Exercises -
**A.** Decide whether each statement below agrees with the article on mold: (i) building science experts had long predicted widespread mold problems for homeowners; (ii) researchers' warnings regularly reached the workers doing construction; (iii) Doug Garrett is a member of a Texas Department of Health committee on mold policy. Answer yes or no for each, quoting the exact words from the article that decide it.
**B.** Carry on with the article on mold below, writing the next part after its final sentence.

Has Mold Met Its Match?


Building Science Could Succeed Where Traditional Construction Has Failed in Preventing Home Scourge

by Julie Bonnin

For years, experts in building science—the technologists of construction—have predicted that changes in materials and improper and outdated installation techniques, among other factors, would eventually cause widespread mold problems for homeowners. However, word rarely filtered down from the researchers with doctorates to the guys in the pickups doing the work, said Doug Garrett, president of Central Texas-based Building Performance & Comfort.

But as concerns about mold have grown, builders have turned to building science for answers. Preventing this costly problem likely will require a new approach to house building.

Garrett is a frequent speaker on the topics of moisture management and air quality and a member of the Texas Department of Health’s mold policy committee. Audiences such as the air-conditioning contractors he spoke to recently are hungry for such information.

Data extract -
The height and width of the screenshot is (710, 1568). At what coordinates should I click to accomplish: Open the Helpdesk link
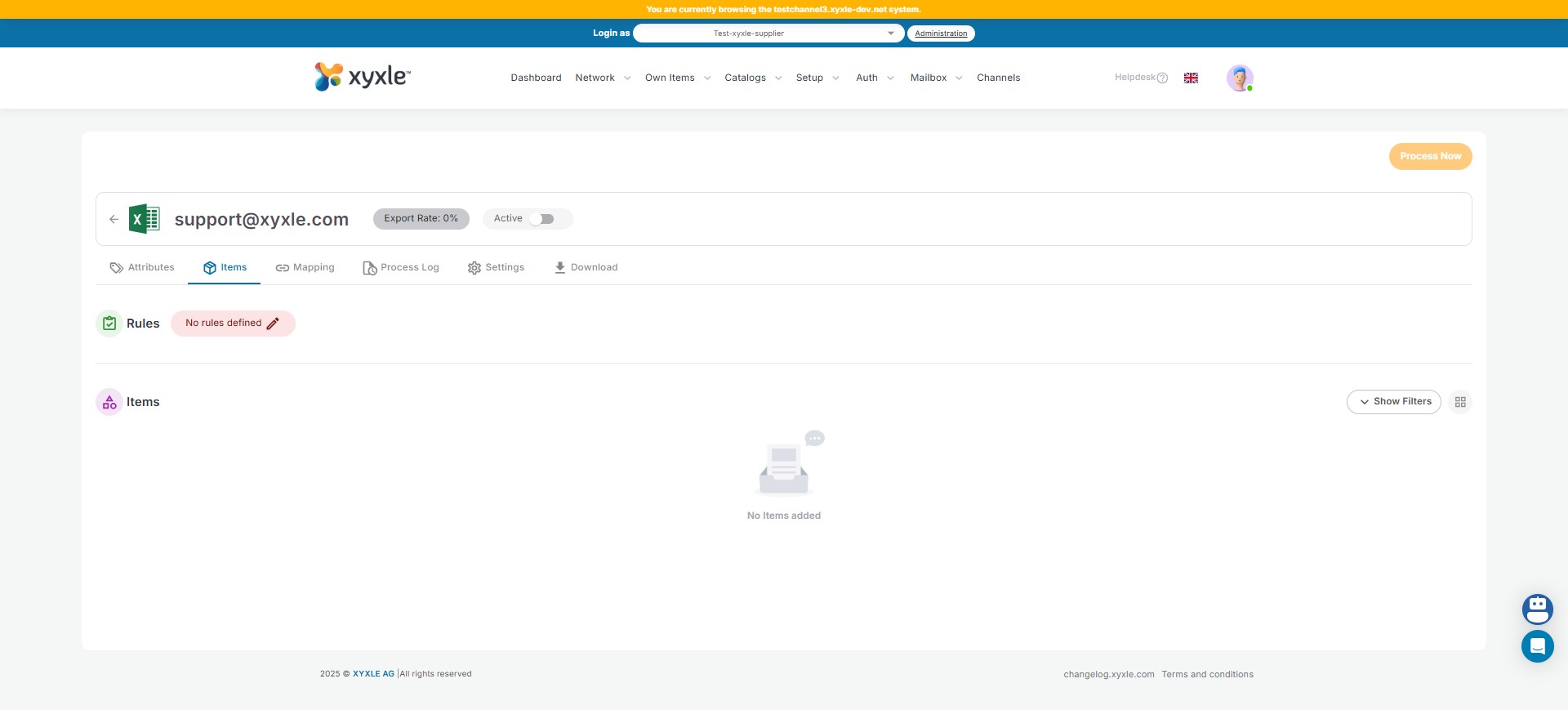(x=1140, y=78)

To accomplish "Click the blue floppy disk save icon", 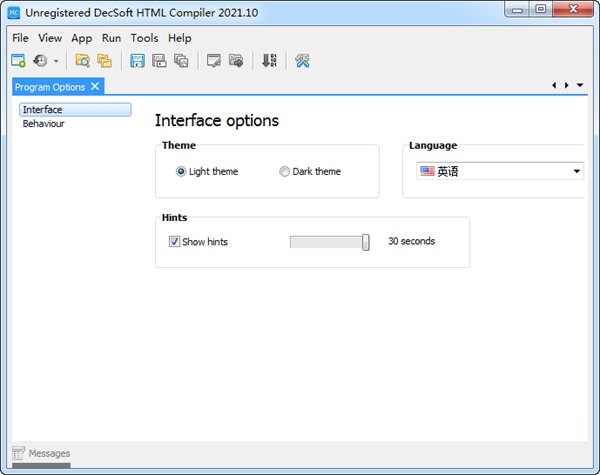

Final answers -
**A.**
(i) Yes: "have predicted that changes in materials and improper and outdated installation techniques, among other factors, would eventually cause widespread mold problems for homeowners"
(ii) No: "word rarely filtered down from the researchers with doctorates to the guys in the pickups doing the work"
(iii) Yes: "a member of the Texas Department of Health’s mold policy committee"

**B.**
“I finished speaking at 12:15 and they were still asking questions at 1:30,” he said.

Garrett is among those getting the word out on how to stem the swelling tide of mold problems in homes and other buildings. He and Terry Brennan, a New York-based air-quality expert who also has advised the Texas Department of Health, were among those who spoke at the International Green Building Conference Nov. 13-15, 2002 in Austin.

With Joseph Lstiburek (pronounced stee-brook), a forensic engineer who is one of the world’s foremost experts on energy-efficient construction, Garrett and Brennan are busy advising contractors, architects and others on how to do things right when it comes to designing and constructing buildings.

What’s gone wrong is a combination of factors, they say.

Some building materials in widespread use—paper-covered gypsum board, cellulose ceiling tile, particle board and others—happen to be great food for mold, which can grow wherever moisture accumulates.

Other materials that are in widespread use—fiberglass and cellulose cavity insulation, polyethylene vapor retarders, vinyl wallpaper—make it harder for walls to dry out.

Add tight windows and other features designed to boost energy efficiency, and the lack of air flow creates moisture problems.

Houses have always leaked, Lstiburek said, “but that incidental water didn’t mean much because the building dried so quickly. Now we have to choose different techniques to install windows and doors.”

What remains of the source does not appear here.